General Electric’s finance business has “zero equity value,” Bank of America Merrill Lynch analysts wrote in a note Thursday.
The GE Capital portfolio is under scrutiny after ending last year with $95 billion in debt outstanding, combined with two investigations into the business. The firm’s analysis comes as The Wall Street Journal reported the embattled industrial conglomerate may sell the full GE Capital portfolio, potentially at a loss, citing sources familiar with the situation.
GE Capital is believed by some on Wall Street as adding no value to GE’s stock, the Journal reported. Bank of America fits squarely in this camp, with its latest report reaching that conclusion after walking through the risks facing General Electric if it retains GE Capital – and the crown jewel of aviation services buried within it.
Bank of America finds that GE Capital Aviation Services is the largest in the portfolio’s assets, accounting for 35 percent (or $40 billion). The firm said it expects the business to “remain solid” if today’s steady “aerospace cycle holds.” That cycle has remained strong over the past 40 years, seen in the chart, with Boeing, Airbus, Bombardier and Embraer consistently adding to the number of aircraft in service around the world.
With nearly 60 percent of the aviation division’s revenue “coming from high-growth regions outside the U.S. and Europe,” Bank of America said GE Capital Aviation Services “has a solid profitability outlook.”
GE has established bank lines worth $40 billion to stop gap GE Capital in the event of a credit rating downgrade, which Bank of America estimates will sustain the business through 2020.

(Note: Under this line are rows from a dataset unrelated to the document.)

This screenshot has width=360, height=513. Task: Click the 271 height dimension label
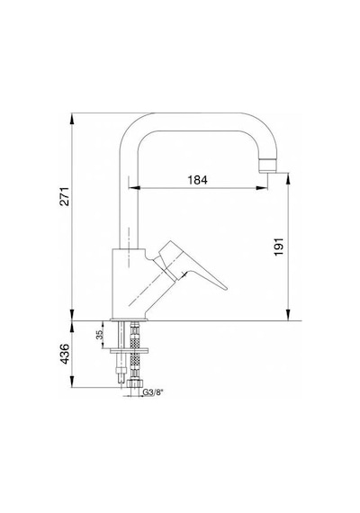pyautogui.click(x=65, y=196)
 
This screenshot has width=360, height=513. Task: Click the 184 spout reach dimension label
pyautogui.click(x=197, y=180)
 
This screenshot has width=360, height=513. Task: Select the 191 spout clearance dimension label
pyautogui.click(x=278, y=247)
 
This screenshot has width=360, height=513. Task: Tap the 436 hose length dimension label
pyautogui.click(x=65, y=354)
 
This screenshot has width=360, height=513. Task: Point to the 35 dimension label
pyautogui.click(x=100, y=335)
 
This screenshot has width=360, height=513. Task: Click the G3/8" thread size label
pyautogui.click(x=153, y=392)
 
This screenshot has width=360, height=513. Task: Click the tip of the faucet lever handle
pyautogui.click(x=226, y=288)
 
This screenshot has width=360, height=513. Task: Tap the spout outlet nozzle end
pyautogui.click(x=267, y=166)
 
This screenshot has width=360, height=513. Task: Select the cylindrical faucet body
pyautogui.click(x=129, y=284)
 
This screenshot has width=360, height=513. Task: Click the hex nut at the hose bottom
pyautogui.click(x=134, y=383)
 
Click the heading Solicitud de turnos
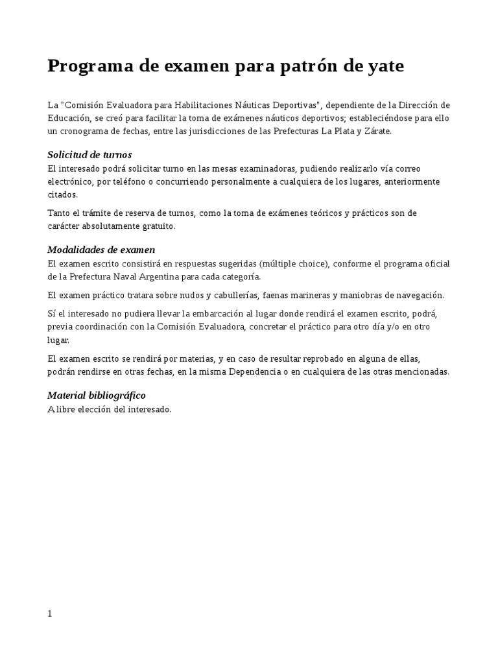[x=89, y=154]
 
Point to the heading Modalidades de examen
[x=101, y=250]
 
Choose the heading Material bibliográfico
[x=97, y=395]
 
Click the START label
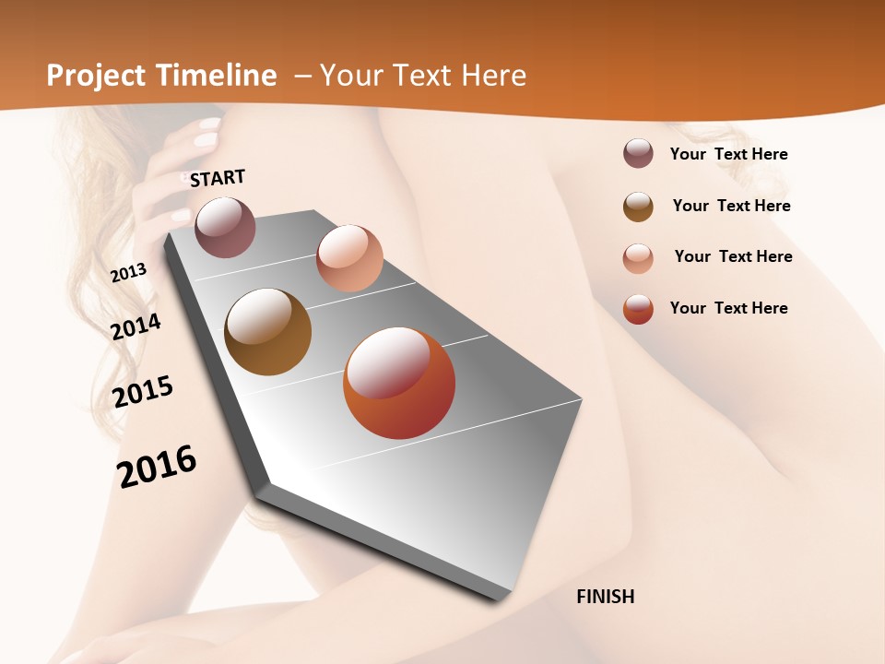[x=218, y=178]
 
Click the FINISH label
[x=605, y=597]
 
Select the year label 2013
[x=128, y=273]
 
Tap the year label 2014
[x=136, y=326]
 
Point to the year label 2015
[x=143, y=392]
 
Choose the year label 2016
[x=157, y=466]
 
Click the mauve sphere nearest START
[x=225, y=227]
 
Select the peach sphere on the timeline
[x=349, y=258]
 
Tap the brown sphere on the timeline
[x=267, y=332]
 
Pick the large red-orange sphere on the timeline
[x=399, y=383]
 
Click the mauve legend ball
[x=638, y=153]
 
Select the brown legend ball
[x=638, y=207]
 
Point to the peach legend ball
[x=638, y=258]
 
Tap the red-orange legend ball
[x=638, y=309]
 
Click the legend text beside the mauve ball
[x=728, y=154]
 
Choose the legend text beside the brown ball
[x=731, y=206]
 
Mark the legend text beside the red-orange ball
[x=728, y=308]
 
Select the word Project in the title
[x=93, y=76]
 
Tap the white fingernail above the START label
[x=207, y=140]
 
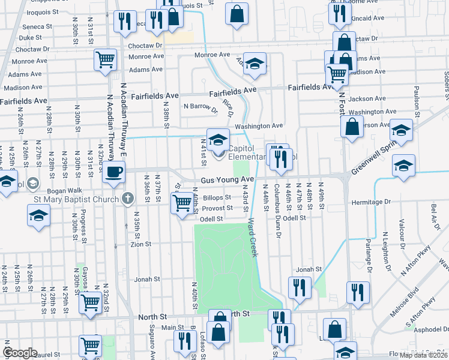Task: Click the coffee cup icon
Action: [113, 172]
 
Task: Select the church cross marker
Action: [127, 199]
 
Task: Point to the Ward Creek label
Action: [252, 238]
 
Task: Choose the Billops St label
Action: [217, 197]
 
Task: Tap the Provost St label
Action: [217, 208]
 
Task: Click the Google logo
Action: [20, 352]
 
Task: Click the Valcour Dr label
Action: [400, 228]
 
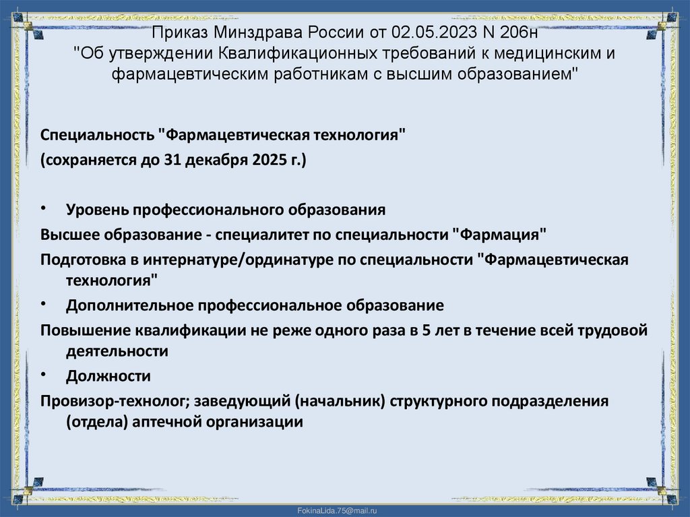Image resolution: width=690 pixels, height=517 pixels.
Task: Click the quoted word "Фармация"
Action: click(499, 235)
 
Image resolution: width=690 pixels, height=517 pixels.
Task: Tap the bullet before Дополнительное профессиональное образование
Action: click(43, 303)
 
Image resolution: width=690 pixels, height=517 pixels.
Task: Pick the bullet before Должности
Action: click(43, 373)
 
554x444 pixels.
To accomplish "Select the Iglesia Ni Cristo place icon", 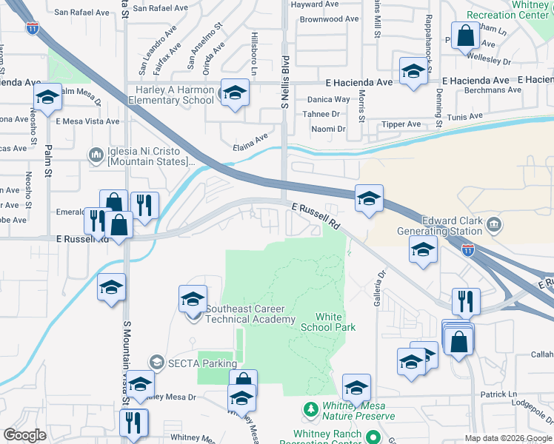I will pyautogui.click(x=96, y=155).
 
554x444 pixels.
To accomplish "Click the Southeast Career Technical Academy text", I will pyautogui.click(x=250, y=314).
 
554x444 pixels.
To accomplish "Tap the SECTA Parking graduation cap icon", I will pyautogui.click(x=156, y=362).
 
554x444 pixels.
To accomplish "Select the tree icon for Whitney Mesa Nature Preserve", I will pyautogui.click(x=311, y=409).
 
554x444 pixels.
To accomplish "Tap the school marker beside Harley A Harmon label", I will pyautogui.click(x=235, y=92).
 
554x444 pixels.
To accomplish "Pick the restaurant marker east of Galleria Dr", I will pyautogui.click(x=466, y=300).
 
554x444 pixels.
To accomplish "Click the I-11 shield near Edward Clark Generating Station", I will pyautogui.click(x=468, y=252).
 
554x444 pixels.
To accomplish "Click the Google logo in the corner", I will pyautogui.click(x=24, y=435).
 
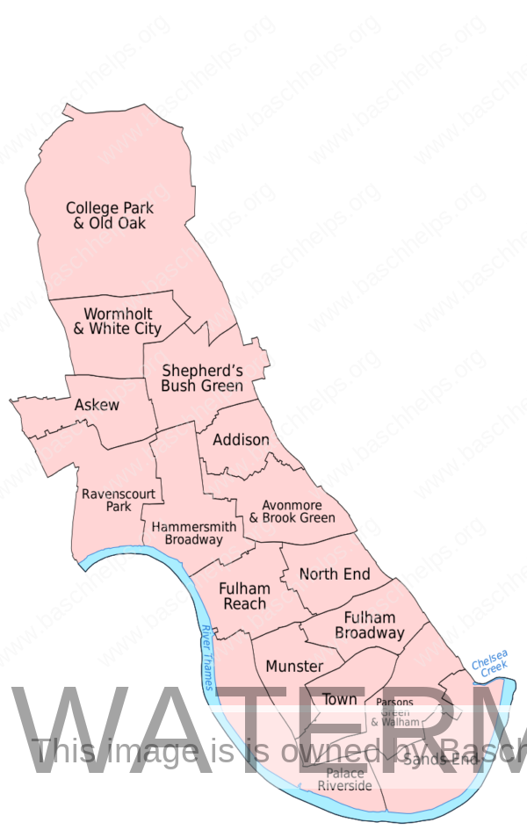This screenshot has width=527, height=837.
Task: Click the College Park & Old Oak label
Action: pyautogui.click(x=110, y=215)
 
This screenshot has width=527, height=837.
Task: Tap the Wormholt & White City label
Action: pyautogui.click(x=118, y=321)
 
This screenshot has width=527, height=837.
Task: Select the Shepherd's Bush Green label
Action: pyautogui.click(x=202, y=378)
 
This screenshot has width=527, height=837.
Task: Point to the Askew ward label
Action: pyautogui.click(x=97, y=405)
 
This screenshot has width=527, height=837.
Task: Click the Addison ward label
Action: pyautogui.click(x=242, y=439)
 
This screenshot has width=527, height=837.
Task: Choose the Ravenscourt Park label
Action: pyautogui.click(x=119, y=500)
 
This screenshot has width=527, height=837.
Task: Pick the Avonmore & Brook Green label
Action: pyautogui.click(x=292, y=511)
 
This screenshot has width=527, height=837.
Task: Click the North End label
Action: pyautogui.click(x=335, y=574)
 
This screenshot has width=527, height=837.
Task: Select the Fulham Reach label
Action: pyautogui.click(x=245, y=595)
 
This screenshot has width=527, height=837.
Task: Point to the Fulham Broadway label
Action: pyautogui.click(x=370, y=624)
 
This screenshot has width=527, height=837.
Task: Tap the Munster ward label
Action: pyautogui.click(x=294, y=667)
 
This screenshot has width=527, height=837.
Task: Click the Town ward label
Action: pyautogui.click(x=340, y=700)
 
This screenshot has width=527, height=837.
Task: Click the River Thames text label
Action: pyautogui.click(x=207, y=658)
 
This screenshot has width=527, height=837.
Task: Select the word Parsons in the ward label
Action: pyautogui.click(x=394, y=703)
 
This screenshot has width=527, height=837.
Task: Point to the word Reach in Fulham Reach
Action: pyautogui.click(x=245, y=603)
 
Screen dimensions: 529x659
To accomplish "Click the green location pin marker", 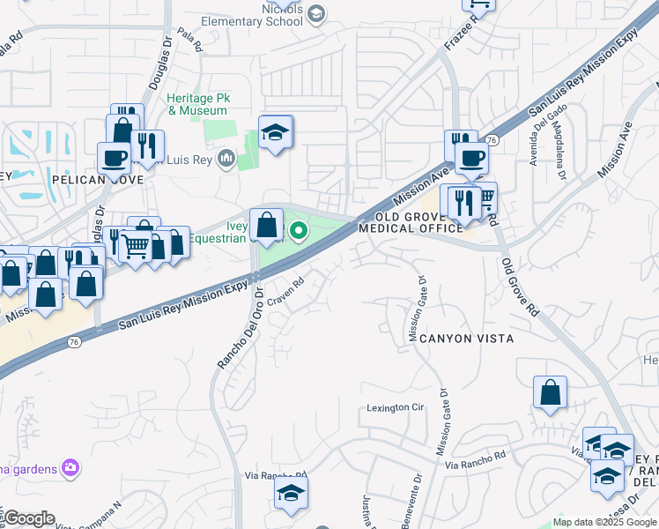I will [x=299, y=232].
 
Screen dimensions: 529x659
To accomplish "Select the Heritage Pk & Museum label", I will [x=198, y=104].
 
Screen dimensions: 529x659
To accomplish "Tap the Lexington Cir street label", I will [x=396, y=408].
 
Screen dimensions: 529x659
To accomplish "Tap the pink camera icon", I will [x=70, y=468].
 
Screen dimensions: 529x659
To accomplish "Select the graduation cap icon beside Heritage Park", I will [x=276, y=133].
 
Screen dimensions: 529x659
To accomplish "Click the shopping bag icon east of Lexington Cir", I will [x=550, y=393].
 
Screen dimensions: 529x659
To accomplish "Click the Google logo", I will [x=29, y=518].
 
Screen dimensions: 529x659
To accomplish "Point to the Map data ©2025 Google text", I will [x=604, y=521].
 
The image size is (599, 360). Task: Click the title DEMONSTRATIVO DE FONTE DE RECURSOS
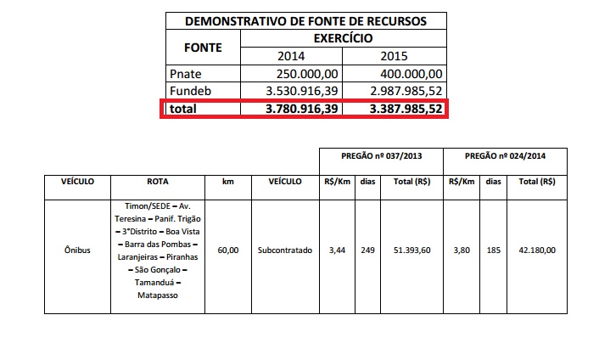coord(304,20)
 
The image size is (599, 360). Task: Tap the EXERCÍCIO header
coord(344,38)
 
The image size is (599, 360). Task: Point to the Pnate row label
coord(185,74)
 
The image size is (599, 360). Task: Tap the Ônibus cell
coord(77,250)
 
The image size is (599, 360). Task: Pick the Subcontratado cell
coord(285,250)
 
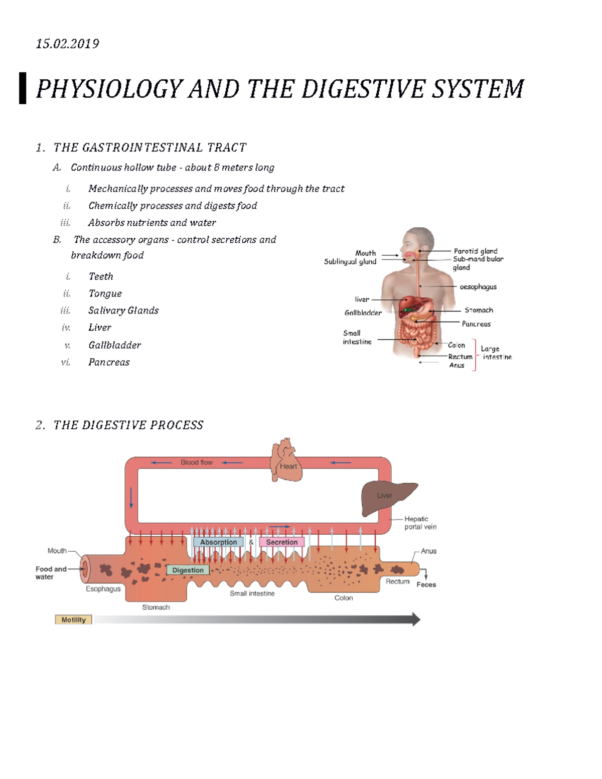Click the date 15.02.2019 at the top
click(67, 44)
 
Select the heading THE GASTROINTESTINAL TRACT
click(149, 147)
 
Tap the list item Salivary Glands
click(123, 310)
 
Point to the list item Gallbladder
click(114, 345)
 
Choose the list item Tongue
click(105, 293)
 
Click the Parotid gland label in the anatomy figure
click(475, 251)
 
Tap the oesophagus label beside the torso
click(478, 286)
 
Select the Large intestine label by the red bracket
click(496, 353)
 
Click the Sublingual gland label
click(350, 261)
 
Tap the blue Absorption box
click(218, 542)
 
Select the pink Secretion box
click(281, 542)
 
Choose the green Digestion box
click(188, 570)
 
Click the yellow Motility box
click(73, 619)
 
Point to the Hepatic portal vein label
click(420, 523)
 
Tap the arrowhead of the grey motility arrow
click(416, 619)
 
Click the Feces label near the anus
click(426, 584)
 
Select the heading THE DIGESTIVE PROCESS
click(128, 425)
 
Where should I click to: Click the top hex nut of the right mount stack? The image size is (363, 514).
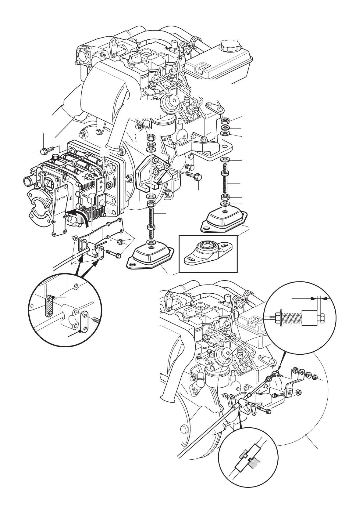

“[But] there is little room for error from the execution standpoint or [for] another sizable charge at GE Capital,” Bank of America wrote.
The Securities and Exchange Commission opened an investigation into General Electric’s accounting practices in the wake of the conglomerate’s review of its insurance business. On Jan. 16, GE revealed it had conducted a review of its GE Capital insurance portfolio and decided to take a $6.2 billion after-tax charge in the fourth quarter of 2017, and contribute $15 billion over the next seven years to shore up the portfolio’s reserves. The SEC is investigating both the process that led to the insurance reserve increase and the fourth-quarter charge, GE Chief Financial Officer Jamie Miller said at the time.
In addition, the U.S. Justice Department has opened an investigation in connection with alleged subprime mortgage violations. GE said in a regulatory filing Feb. 23 that the company faces allegations that GE Capital, and its now defunct WMC Mortgage business, violated U.S. law in connection with subprime mortgages.
The Justice Department “is likely to assert” violation of financial regulatory law, GE said in the filing, due to “WMC’s origination and sale of subprime mortgage loans in 2006 and 2007.” The company, which sold WMC in 2007, said the warning about potential Justice action includes the outcomes from investigations of other financial firms.
“These outstanding legal matters or investigations amount to up to $10 billion in incremental liability in GE Capital,” Bank of America said, while noting that it sees this total charge as “the worst case scenario.”
The analysts note GE has already set aside to pay “some of the potential liabilities” – reserves of which are now $426 million, according to Deutsche Bank’s estimates. But Bank of America said its model assumes about “$1 billion of cash outflow to settle” the WMC claims.
The expected sale of $20 billion in General Electric assets is why Bank of America believes GE Capital will have “sufficient liquidity through” 2020. In the best case scenario, GE Capital has an equity value of $7 billion, making a sale of the portfolio a more palatable undertaking for a buyer. Yet Bank of America’s worst case scenario puts GE Capital as a $4 billion loss, or minus 50 cents per share. At that point, offloading GE Capital would require the conglomerate to pay an entity to acquire the portfolio.
General Electric is expected to report its first-quarter earnings on April 20. Chief Executive John Flannery said Wednesday at CNBC’s Net/Net event that this will be GE’s “first report card” toward proving the company’s restructuring is helping to “run the company better.”
“We know we have great franchises; we know we can run them better,” Flannery said. “There’s a nucleus of strength and improvement in that we see right in front of us.”
GE stock’s was near $13 per share on Thursday, having dropped more than 56 percent over the last 12 months.